DBS senior rates strategist Eugene Leow said news of the extra budget would compound current bond market anxieties.
“Sentiment was already weak heading into last week’s close. Additional fiscal spending from Japan definitely worsened matters,” Leow said.
“This feels like a rolling re-pricing across curves in the region as investors grapple with inflation worries.”
Eurozone bonds were also under pressure, with Germany’s 10- year yield, the benchmark for the currency bloc, hitting a 15-year top of 3.193%, extending last week’s 14 bp gain.
Markets see an 80% chance the European Central Bank (ECB) will raise interest rates next month and are pricing three such moves by year-end. Before the war, the ECB was expected to remain on hold this year.
Inflationary pressures coming through
Monday’s bond rout followed a steep selloff last week, as investors were spooked by a recent raft of hotter-than-expected inflation figures globally, particularly in the United States.
“The fact that we are now seeing data backing up inflationary fears that have been in the market since the Middle East conflict started I think is key,” said Nick Twidale, chief markets analyst at ATFX Global.
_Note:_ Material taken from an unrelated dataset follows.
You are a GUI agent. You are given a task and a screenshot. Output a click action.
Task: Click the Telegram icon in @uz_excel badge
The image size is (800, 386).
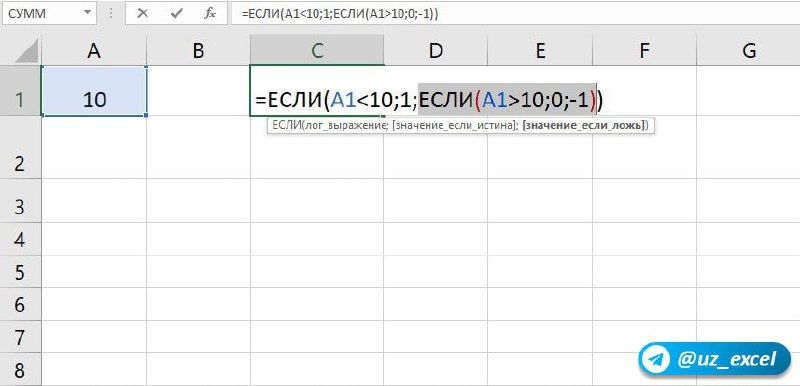[657, 360]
Data last week showed U.S. consumer and producer prices surged in April, with similar readings seen in China, Germany and Japan.
Much emphasis had also been placed on a closely watched two-day summit between U.S. President Donald Trump and Chinese President Xi Jinping last week, but investor hopes the talks would produce a breakthrough in the Iran war fell flat.
Though the bond rout was global, many of the drivers were at least partly local in nature.
Britain last week was at the forefront of the selloff amid domestic political upheaval as Prime Minister Keir Starmer’s future was called into question after poor local election results, raising investor fears he will be forced out and replaced by a more left-wing challenger.
On Monday, however, gilts were an unusual outperformer, with the 10-year yield down 4 bps to 5.14%. It jumped 26 bps last week to an 18-year high of 5.187%.